Security in the newsroom

Last Friday afternoon, I happened to be watching CNN when a story broke about a gunman in the Miami Herald building. The coverage went on for a couple of hours, without many developments except some observations from witnesses about the alleged gunman telling reporters that he was looking for a particular editor and that he was the paper's "new director." It turned out that the man was a freelance cartoonist for El Nuevo Herald, a Spanish-language newspaper published owned by the Miami Herald's publishers, and was angry about some management decisions at the paper. After speaking with a police negotiator, the man surrendered and was arrested. As it turned out, he didn't have a gun--he carried only a knife and a toy gun that apparently looked realistic.

As I watched the event unravel, the reporters struggled to get more information but were able to speak with some of the Herald reporters who had stayed in the newsroom to report on the standoff. And one of the Herald reporters had an interesting answer when he was asked about the building's security: he said that the security was typically not very tight, because of the importance of keeping the paper "open" to the public.

Surely, it's a tricky balance--journalists write and say things every day that are likely to anger someone, but we need to be accessible and accountable. So which should win out? Is it more important to have high security for the benefit of the newsroom staff? Or should we take our chances in the interest of visibility?

Here's the link to a story on the standoff.



At Sunday, November 26, 2006, Anonymous al said...

A similar question came up when Sept. 11 challenged our right to privacy. How far would we allow the government to go for the sake of national security? Would you give up all your privacy rights? How far can security search you at airports?

Honestly, I'm not sure what to say about the security of news organizations. If there is a way to keep it accessible to the public without the building itself being easily penetrable, then I would support that. On the other hand, we know journalism isn't the safest job around either.

At Sunday, November 26, 2006, Anonymous aj said...

In today's world, I think security has to be a major concern. Just because people have to show ID or go through checks before they can acess the newsroom does not mean that the organization isn't "open to the public." Readers/Viewers can still call and send e-mails or letters if they have a concern to express.

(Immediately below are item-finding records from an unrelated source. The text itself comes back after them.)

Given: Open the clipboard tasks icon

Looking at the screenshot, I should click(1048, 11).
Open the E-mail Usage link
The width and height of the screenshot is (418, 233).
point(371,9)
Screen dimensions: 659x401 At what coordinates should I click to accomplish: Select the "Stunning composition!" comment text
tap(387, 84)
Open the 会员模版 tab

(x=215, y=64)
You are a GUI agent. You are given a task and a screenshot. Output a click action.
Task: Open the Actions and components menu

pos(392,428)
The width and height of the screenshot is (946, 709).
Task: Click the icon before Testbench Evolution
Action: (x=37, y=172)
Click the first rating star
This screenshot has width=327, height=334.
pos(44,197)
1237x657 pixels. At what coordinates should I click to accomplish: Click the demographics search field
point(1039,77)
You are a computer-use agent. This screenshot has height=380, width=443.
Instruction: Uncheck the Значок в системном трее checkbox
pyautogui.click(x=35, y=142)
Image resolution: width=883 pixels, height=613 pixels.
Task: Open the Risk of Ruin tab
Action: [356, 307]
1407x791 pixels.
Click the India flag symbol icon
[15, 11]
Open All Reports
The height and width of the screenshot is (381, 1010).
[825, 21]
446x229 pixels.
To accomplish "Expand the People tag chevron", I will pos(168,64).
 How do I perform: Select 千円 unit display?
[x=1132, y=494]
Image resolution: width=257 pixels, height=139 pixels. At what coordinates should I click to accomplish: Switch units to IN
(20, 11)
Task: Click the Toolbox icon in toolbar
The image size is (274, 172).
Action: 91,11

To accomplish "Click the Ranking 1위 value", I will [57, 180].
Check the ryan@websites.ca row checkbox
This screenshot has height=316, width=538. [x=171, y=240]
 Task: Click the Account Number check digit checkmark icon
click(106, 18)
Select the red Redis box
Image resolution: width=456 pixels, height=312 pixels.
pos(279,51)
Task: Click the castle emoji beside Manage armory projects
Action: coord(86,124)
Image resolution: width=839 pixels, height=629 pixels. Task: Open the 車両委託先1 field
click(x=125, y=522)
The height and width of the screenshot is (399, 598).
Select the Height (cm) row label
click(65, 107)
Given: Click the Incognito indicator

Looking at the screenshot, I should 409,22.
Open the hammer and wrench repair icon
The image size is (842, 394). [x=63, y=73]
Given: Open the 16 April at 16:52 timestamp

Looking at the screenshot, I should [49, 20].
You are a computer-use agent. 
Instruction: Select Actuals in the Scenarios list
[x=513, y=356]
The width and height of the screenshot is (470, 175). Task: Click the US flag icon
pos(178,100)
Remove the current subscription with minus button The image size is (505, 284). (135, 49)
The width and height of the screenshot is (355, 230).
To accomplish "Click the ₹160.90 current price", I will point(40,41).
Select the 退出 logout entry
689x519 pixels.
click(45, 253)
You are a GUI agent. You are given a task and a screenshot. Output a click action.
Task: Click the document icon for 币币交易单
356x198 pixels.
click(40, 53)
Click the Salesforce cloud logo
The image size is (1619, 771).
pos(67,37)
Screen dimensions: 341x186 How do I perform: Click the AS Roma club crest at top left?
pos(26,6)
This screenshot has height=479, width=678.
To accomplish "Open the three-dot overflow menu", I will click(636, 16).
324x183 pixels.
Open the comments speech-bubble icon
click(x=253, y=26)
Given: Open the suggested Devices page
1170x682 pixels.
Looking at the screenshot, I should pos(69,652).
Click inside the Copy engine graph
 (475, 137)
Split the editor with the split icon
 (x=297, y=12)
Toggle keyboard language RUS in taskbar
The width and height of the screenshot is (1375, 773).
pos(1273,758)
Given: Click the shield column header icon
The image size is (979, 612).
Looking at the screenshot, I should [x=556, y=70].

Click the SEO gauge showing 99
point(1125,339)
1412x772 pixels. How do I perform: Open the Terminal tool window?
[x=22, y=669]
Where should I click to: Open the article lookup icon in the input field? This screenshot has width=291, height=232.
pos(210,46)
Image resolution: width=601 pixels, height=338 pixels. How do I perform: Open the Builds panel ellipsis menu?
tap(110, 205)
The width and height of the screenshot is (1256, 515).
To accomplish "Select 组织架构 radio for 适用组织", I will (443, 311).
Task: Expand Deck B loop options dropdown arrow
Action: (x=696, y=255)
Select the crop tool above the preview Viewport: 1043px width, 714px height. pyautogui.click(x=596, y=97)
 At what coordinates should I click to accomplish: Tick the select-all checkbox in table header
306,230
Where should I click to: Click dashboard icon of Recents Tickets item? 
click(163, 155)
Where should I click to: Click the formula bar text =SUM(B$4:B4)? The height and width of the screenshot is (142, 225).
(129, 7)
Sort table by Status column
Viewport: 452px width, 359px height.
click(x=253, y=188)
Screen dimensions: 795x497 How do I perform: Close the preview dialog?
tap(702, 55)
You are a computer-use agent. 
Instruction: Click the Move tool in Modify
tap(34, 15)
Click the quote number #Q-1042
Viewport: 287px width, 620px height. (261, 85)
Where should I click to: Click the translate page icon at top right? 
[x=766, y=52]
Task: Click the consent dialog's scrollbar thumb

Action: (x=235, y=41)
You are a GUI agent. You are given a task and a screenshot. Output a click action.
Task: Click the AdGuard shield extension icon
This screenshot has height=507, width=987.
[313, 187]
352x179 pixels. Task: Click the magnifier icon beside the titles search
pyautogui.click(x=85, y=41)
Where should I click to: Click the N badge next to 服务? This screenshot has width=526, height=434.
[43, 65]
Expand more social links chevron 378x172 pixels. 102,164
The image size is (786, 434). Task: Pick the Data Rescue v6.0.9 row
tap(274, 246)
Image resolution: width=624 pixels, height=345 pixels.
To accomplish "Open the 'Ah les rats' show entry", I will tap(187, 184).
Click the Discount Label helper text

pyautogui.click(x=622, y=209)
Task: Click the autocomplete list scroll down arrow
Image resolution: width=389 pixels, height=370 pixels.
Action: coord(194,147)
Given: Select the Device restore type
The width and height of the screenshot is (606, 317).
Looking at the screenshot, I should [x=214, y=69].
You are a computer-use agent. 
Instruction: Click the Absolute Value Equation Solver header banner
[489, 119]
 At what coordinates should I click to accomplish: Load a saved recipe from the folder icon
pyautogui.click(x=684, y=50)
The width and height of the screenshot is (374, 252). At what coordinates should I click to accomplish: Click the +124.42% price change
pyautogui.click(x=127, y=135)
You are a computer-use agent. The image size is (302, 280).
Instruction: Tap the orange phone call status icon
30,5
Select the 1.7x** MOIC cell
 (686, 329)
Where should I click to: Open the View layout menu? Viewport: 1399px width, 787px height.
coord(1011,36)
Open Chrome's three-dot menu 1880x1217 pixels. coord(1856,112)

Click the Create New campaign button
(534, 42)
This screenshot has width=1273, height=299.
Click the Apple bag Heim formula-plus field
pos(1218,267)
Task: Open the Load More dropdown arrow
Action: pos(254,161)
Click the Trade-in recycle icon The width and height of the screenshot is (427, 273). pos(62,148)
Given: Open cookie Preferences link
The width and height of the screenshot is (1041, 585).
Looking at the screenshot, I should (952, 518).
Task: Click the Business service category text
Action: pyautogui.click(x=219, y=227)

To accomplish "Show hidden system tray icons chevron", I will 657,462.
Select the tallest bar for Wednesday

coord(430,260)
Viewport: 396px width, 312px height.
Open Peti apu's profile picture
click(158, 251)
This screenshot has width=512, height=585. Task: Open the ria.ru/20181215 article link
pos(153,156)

At Sunday, November 26, 2006, Anonymous mg said...

I think security is the most important part of any job, and a primary concern in any newsroom.

It's possible to maintain security without sacrificing accessibility. Giving the public telephone/email/webconferencing and other online forms of access to reporters and anchors is sufficient. As long as people have a way in which they can voice their opinion or form a rebuttal to an article they've read or a report they've watched, they don't need to physically go anywhere near a newsroom or station to have their voice heard - especially if there are weapons involved.